I think I can now honestly admit that Richard Morgan has soured my enjoyment of Banks. The Culture novels no longer feel hard-hitting, nor their characters as complex or conflicted as they did. I enjoyed Surface Detail a lot more than his last outing (Matter), but far less than my re-reads of the Takeshi Kovacs novels. That said, I have finally learned to enjoy Excession, so Banks retains a spot on my bookshelf and I am going to reacquire a copy of my somehow-mislaid Use of Weapons in 2012.

I was again underwhelmed by the latest C. J. Sansom (Heartstone). Much as I enjoyed the early Shardlake mysteries, this one peters into overlong melodrama after a promising start. I was bored by the end of it, and purely irritated by the conversion of the dual storylines to guarantee the first of about 3 climaxes aboard the sinking of the Mary Rose (that's historical, so it can't count as a spoiler. She sinks, okay?). Learn from The Lord of the Rings – nobody needs multiple endings. One is quite enough; an epilogue is permissible, but staggering on after the big climax does nobody any favours.

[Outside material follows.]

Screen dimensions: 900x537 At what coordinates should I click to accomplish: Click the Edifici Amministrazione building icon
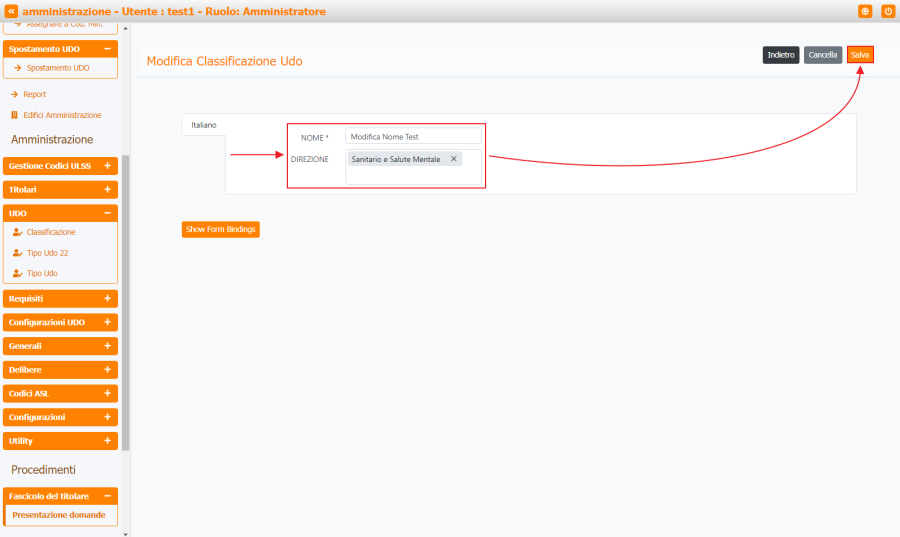click(x=14, y=115)
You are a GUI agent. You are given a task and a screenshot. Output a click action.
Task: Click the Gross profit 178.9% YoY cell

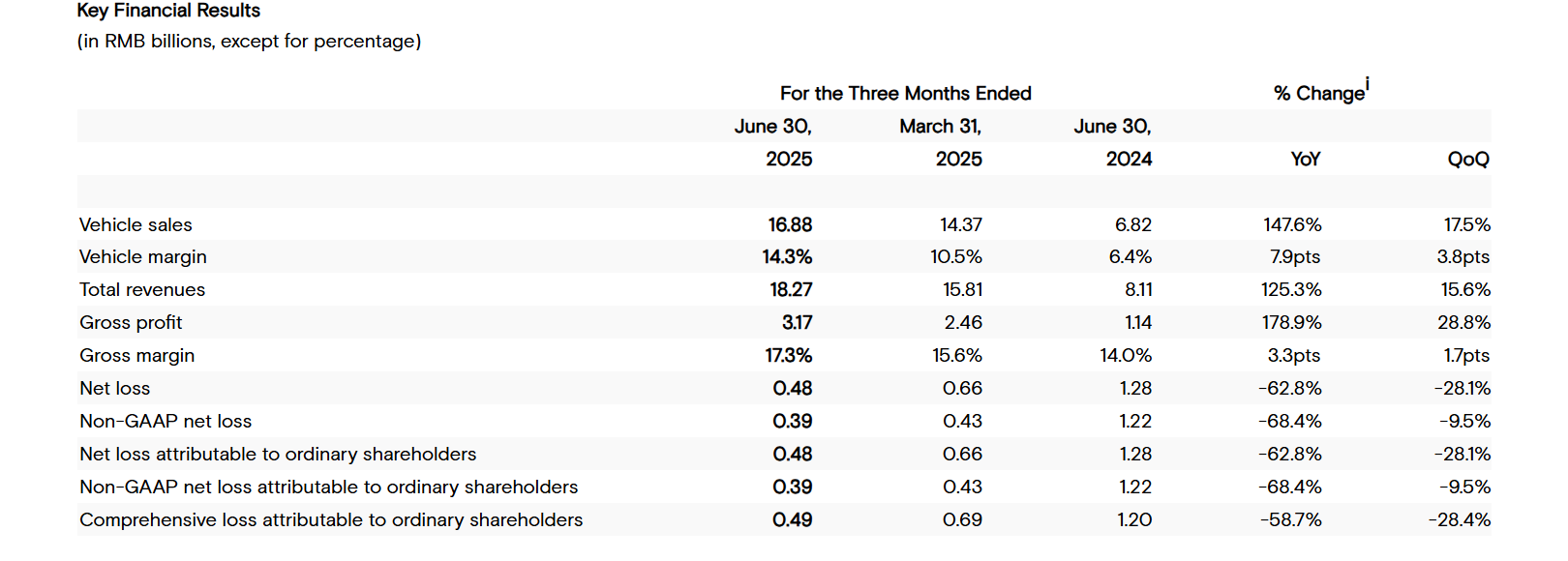tap(1291, 323)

Worst of the year, however, has to go to the ill-conceived Blindsight by Peter Watts. This isn't a new release, but something I found having (mostly) enjoyed his Rifters trilogy. Apart from the amusing concept of Jurassic Park-style engineered vampires (presented as a prehistoric predator) who require anti-Euclideans to let them cope in the modern world full of right angles (think about it… yes, yes, they're allergic to crosses), there's very little to be said for this mess of psychological scifi. 

This is closely followed by Mankell's The Man from Beijing, recommended on the basis of my enjoying Girl with the Dragon Tattoo. Unlike Larsson, Mankell chooses to ignore his characters altogether in favour of focusing on a far-fetched plot, and suffers because of it. The protagonist never feels like a person (let alone a sympathetic one), and the other characters have no dimensions whatsoever. Another reminder that I don't read crime, I just enjoy Arkady Renko and Simon Serrailler novels – both of which are far more interested in their characters than their plots. That said, the most recent Renko, also out this year wasn't a stunner. Three Station was okay, fine even (to quote the Good Doctor), but mostly forgettable and a disappointment after the highs of Wolves Eat Dogs and Stalin's Ghost.

Props go to Susan Hill for The Small Hand (not as disturbing as The Woman in Black but it handily sustains tension until the slightly offbeat ending) and Ben Aaronovitch's shameless romp Rivers of London. The ideas of the Met having a small and ignored division dedicated to investigating magical crime, and of the capital's waterways being anthropomorphised as a family of feisty women works well (and is far more entertaining than the core plot), but on the whole the adventure is light-hearted and amusing.

However, best of the year – inevitably – to Richard Morgan. After a slow start, The Cold Commands builds to a gripping climax and begins to neatly unravel some of our expectations – while setting the stage for an outrageous third (final?) installment in which our anti-heroes will get into some serious trouble (because an intermittent war with a bunch of pissed-off inter-dimensional elves isn't a big enough problem to have). A strong sequel that does far more for its saga than A Dance with Dragons, which – for my money – suffered rather than benefited from yet more points of view, more diffraction of storyline, and far too little Arya Stark (ahem; I may be biased – my interest in her adventures at this point far outweighs any care for what is going on in shattered Westeros). 

On to 2012, which I have started with Takeshi Kovacs and Simon Serrailler, and in which I have joined a book club. This will contribute a book a month to my reading, and I'll try to review each one here so I can remember what I thought of it when we meet at the end of each month!